● Work to be completed
Below are records; transcribe only the line with "Screen dimensions: 961x529" and those after it, through the last line, without any change.
—————
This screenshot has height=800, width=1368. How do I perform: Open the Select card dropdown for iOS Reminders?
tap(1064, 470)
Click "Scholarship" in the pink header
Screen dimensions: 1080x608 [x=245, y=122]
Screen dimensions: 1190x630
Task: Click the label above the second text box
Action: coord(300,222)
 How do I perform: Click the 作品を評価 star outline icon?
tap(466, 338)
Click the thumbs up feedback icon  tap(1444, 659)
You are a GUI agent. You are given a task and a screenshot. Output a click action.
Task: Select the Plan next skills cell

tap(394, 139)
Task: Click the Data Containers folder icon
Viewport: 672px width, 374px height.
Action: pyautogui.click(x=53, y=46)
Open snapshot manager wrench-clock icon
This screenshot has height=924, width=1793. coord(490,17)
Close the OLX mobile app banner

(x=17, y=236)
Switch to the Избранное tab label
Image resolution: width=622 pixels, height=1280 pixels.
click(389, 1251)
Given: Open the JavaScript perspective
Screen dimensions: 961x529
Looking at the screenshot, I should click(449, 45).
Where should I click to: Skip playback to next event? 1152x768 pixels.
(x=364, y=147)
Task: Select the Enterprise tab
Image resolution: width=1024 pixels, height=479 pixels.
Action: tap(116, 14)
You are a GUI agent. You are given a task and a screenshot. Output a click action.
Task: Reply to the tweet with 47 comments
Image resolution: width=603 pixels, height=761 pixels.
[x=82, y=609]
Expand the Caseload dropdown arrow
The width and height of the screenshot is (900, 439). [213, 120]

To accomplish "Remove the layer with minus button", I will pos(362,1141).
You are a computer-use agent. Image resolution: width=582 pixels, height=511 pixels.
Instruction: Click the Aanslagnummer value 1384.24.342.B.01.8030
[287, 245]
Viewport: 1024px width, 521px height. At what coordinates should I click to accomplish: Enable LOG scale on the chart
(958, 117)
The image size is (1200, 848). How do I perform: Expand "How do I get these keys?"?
—————
● Response for this exercise
Screen dimensions: 961x529
Looking at the screenshot, I should click(449, 45).
Where should I click to: Skip playback to next event? 1152x768 pixels.
(x=364, y=147)
Task: Select the Enterprise tab
Image resolution: width=1024 pixels, height=479 pixels.
Action: tap(116, 14)
You are a GUI agent. You are given a task and a screenshot. Output a click action.
Task: Reply to the tweet with 47 comments
Image resolution: width=603 pixels, height=761 pixels.
[x=82, y=609]
Expand the Caseload dropdown arrow
The width and height of the screenshot is (900, 439). [213, 120]

To accomplish "Remove the layer with minus button", I will pos(362,1141).
You are a computer-use agent. Image resolution: width=582 pixels, height=511 pixels.
Instruction: Click the Aanslagnummer value 1384.24.342.B.01.8030
[287, 245]
Viewport: 1024px width, 521px height. At what coordinates should I click to accomplish: Enable LOG scale on the chart
(958, 117)
The image size is (1200, 848). How do I perform: Expand "How do I get these keys?"?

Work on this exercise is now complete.